Since their rescue on June 9, Lesly (13), Soleiny (9), Tien Noriel (5) and Cristin (1) had been hospitalized at the military hospital in Bogota. According to Astrid Caceres, director of the Colombian Institute for the Protection of the Family (ICBF), there are no physical consequences of their 40 days of wandering in the forest, where they ended up after a plane crash in which their mother and two other adults died. Even Cristin, who was less than a year old when the plane crashed on May 1, is “completely recovered in terms of physical development”added the manager.
So far, only footage is known of when a group of natives found the children among the vegetation. The video, filmed on a cell phone, shows them haggard and terribly thin. In the hospital, special treatment was given to them and they were fed with preparations of the Uitoto ethnic group to which they belong, such as cassava flour.
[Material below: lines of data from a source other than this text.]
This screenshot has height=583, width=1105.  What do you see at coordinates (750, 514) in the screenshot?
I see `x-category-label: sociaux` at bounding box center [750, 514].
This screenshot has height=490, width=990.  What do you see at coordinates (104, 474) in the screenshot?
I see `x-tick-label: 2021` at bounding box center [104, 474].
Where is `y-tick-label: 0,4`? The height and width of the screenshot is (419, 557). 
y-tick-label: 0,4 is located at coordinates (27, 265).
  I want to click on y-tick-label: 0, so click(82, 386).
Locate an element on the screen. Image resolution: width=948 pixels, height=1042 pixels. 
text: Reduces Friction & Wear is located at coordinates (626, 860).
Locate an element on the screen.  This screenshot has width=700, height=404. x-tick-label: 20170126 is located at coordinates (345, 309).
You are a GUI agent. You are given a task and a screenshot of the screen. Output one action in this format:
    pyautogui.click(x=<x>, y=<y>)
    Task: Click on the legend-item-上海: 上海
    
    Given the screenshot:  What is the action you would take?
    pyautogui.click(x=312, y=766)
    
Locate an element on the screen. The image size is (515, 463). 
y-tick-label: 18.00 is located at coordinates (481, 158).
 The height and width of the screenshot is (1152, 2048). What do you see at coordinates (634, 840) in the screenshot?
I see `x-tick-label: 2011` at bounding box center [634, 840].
A documentary in the making
The ICBF will retain guardianship of the siblings for at least six months, as “further investigation is needed on the situation and the family environment” children.
After the rescue, a battle erupted between the maternal grandparents and the father of the two youngest children over who would have custody of them. According to a complaint from the grandfather, the man abused the mother. In the meantime, they will live with other children in an ICBF home, the whereabouts of which have not been disclosed. Astrid Caceres only assured that they would live in a rural area, where they would feel “comfortable”. The Colombian government rigorously protected the siblings from any media exposure. President Gustavo Petro recently announced the preparation of a documentary on their survival in the forest.